The sixth annual survey, sponsored by the Consumer Federation of America, American Savings Education Council and the Employee Benefit Research Institute, found that 54 percent of the 1,000 adult respondents nationwide said they have a savings plan with specific goals.
Forty-three percent said they have a spending plan that allows them to save enough money to achieve the goals of their savings plan. Half of those who are not yet retired said they save for retirement at work through a 401(k) or other contributory plan.
Forty-one percent said that outside of work they save automatically through regular preauthorized transfers from checking to savings or investments and 49 percent know their net worth.
While nearly two-thirds of respondents, 65 percent, said they have sufficient emergency savings to pay for unexpected expenses like car repairs or a doctor visit, only 49 percent of those who are still working said they are saving enough for a retirement in which they will have a desirable standard of living.
“According to the EBRI Retirement Security Projection Model, more than half of Baby Boomer and Gen-Xers will be able to retire with enough money to cover the cost of basic retirement needs as well as uninsured health care costs, assuming they retire at age 65 and retain any net housing equity in retirement until other financial resources are depleted,” said Dallas Salisbury, chairman of ASEC and president and CEO of the Employee Benefit Research Institute. “But a significant number are simulated to be at risk of running short of money in retirement. They know they need to save more.”

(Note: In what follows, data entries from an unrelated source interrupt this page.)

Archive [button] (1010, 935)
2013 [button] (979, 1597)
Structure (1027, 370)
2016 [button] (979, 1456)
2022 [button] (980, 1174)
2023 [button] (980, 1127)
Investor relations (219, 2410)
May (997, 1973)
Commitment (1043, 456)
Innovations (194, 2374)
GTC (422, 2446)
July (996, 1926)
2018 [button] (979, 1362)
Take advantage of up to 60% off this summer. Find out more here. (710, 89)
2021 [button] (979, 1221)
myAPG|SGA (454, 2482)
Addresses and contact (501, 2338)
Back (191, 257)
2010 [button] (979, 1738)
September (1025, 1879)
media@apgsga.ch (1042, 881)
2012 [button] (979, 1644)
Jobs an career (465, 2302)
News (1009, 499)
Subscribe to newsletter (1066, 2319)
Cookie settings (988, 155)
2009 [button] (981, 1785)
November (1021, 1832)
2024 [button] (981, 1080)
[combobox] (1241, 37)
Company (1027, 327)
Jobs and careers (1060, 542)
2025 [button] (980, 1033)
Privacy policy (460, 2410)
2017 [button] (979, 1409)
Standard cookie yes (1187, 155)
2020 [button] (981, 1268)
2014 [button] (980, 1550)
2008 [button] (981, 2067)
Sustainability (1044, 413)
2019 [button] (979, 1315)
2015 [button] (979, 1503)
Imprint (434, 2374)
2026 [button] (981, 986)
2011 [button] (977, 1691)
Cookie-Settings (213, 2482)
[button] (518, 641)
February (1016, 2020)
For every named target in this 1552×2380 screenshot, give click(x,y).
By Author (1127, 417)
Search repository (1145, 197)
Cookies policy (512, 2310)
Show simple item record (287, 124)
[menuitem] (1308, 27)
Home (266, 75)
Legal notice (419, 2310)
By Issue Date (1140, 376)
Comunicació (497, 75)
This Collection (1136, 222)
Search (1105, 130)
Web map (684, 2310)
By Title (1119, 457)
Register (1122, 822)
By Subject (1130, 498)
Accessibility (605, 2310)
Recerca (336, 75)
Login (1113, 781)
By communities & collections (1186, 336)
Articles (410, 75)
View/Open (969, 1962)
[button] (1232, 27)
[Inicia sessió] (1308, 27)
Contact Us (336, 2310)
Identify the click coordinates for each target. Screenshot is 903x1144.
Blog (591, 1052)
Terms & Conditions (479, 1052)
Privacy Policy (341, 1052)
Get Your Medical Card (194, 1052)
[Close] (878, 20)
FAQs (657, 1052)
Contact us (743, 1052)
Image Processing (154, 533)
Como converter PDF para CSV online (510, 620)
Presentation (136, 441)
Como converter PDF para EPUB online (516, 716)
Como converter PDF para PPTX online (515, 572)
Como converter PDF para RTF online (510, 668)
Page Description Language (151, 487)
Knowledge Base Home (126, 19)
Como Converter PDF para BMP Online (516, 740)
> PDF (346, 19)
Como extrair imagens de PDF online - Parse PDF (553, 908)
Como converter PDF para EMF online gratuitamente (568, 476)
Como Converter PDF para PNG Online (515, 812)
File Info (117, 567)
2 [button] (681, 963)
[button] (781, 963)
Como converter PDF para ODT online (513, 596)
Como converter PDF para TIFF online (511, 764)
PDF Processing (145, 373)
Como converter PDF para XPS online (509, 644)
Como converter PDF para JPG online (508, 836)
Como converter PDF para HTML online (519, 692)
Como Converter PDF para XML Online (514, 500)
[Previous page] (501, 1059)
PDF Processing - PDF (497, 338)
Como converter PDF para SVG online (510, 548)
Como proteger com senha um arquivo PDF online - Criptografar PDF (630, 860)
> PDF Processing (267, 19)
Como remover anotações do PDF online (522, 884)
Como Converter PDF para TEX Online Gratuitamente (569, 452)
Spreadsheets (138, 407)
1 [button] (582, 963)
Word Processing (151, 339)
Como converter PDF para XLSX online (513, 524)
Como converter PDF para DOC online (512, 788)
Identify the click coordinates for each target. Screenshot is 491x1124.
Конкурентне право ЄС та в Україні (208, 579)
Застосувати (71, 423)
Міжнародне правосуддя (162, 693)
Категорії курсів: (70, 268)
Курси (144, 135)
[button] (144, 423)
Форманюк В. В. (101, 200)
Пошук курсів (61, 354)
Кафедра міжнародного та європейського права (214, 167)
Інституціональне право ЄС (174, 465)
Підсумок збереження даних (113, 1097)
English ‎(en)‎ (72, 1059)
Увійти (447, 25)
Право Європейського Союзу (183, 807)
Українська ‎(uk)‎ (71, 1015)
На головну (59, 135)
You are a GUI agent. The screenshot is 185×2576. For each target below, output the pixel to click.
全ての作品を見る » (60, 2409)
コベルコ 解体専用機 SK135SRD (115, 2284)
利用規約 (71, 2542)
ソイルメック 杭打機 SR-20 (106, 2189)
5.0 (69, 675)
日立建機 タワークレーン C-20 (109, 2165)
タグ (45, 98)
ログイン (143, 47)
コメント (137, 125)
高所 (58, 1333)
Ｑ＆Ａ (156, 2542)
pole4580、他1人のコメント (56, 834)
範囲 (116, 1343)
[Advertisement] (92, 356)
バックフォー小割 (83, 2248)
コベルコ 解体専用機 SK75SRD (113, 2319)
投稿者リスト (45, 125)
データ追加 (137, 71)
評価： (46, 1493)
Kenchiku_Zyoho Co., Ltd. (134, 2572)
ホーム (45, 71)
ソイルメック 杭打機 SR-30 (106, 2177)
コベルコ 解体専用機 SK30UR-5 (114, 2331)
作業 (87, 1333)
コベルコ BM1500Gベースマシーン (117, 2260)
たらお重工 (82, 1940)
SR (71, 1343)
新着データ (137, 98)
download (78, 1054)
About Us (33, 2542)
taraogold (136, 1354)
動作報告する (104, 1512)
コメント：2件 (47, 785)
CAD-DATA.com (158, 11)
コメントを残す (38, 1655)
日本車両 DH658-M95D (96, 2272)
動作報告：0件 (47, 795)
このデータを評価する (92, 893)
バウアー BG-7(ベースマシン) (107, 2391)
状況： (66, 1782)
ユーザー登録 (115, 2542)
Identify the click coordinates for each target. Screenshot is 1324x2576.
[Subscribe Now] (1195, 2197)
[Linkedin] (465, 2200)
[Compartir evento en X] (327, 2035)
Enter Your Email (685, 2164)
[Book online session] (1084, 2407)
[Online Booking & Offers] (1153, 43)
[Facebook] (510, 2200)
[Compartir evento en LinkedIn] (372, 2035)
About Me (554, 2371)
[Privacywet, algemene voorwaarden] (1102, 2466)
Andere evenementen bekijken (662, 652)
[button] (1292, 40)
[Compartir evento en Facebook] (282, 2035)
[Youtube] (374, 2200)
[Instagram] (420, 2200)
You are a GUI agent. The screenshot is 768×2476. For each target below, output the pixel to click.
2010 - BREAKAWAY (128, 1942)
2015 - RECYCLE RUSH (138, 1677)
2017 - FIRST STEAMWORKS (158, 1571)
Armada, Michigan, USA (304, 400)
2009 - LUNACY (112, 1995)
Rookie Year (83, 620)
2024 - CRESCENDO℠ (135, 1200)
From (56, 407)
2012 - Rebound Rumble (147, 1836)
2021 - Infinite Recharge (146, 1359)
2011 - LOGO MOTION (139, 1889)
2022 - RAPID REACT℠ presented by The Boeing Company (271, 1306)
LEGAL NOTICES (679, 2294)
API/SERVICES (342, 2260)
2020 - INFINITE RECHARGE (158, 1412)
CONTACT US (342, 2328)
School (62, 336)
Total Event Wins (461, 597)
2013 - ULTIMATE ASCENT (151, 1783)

The survey also revealed no improvement in the reported financial condition of families over the past year. From 2010 to 2012, there was a steady decline in key savings indicators. While there was no significant deterioration between February 2012 and February 2013 in these indicators, there was also no improvement – spending less than income and saving the difference (66 percent in 2012 and 65 percent in 2013), having sufficient emergency savings (66 percent and 65 percent), and among the non-retired, saving enough for retirement (51 percent and 49 percent).
“The recession still has not ended for millions of American families,” said Stephen Brobeck, executive director of the Consumer Federation of America and a founder of America Saves. “Many working families are still suffering from high unemployment rates, stagnant incomes, and a housing market that is just beginning to recover. The over one thousand organizations who have signed up to participate in America Saves Week recognize this and are helping individuals and families to save and improve their finances.”
The motto of America Saves Week is, “Set a goal; make a plan; save automatically.” On a teleconference about America Saves Week on Monday, organizers said that employers, government agencies, nonprofits, financial institutions and community organizations need to do more to educate consumers about the benefits of saving money. Low to moderate income families have the least amount in savings so more should be done to inform them of their options. The first step is to open a savings account, said Salisbury.
There are many planning tools available on the America Saves Week website.